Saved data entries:
========================
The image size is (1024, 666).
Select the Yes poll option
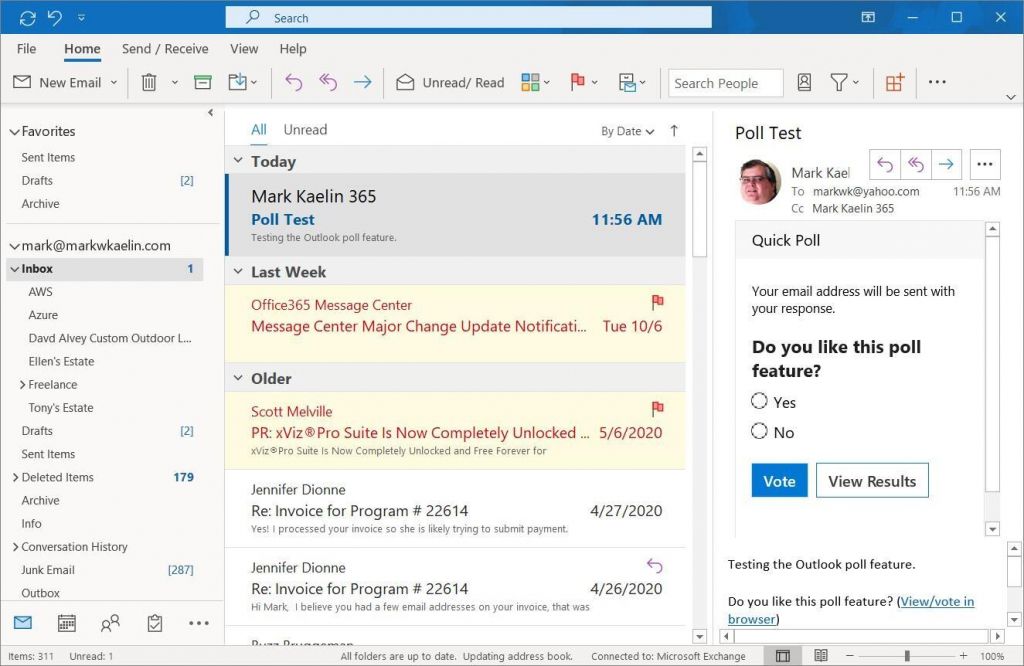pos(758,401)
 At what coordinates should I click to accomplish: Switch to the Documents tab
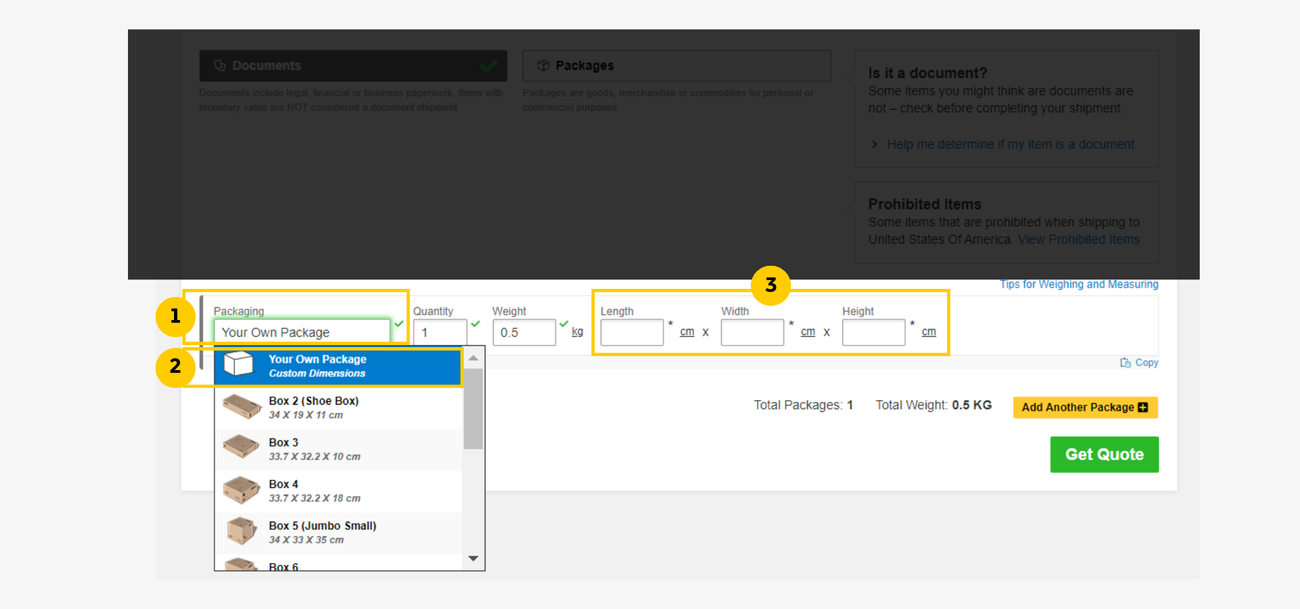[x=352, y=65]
========================
Exercise instructions:
Keep the pictures out and write out the records exactly.

Exercise output:
The image size is (1024, 666).
Select the Yes poll option
pos(758,401)
 At what coordinates should I click to accomplish: Switch to the Documents tab
[x=352, y=65]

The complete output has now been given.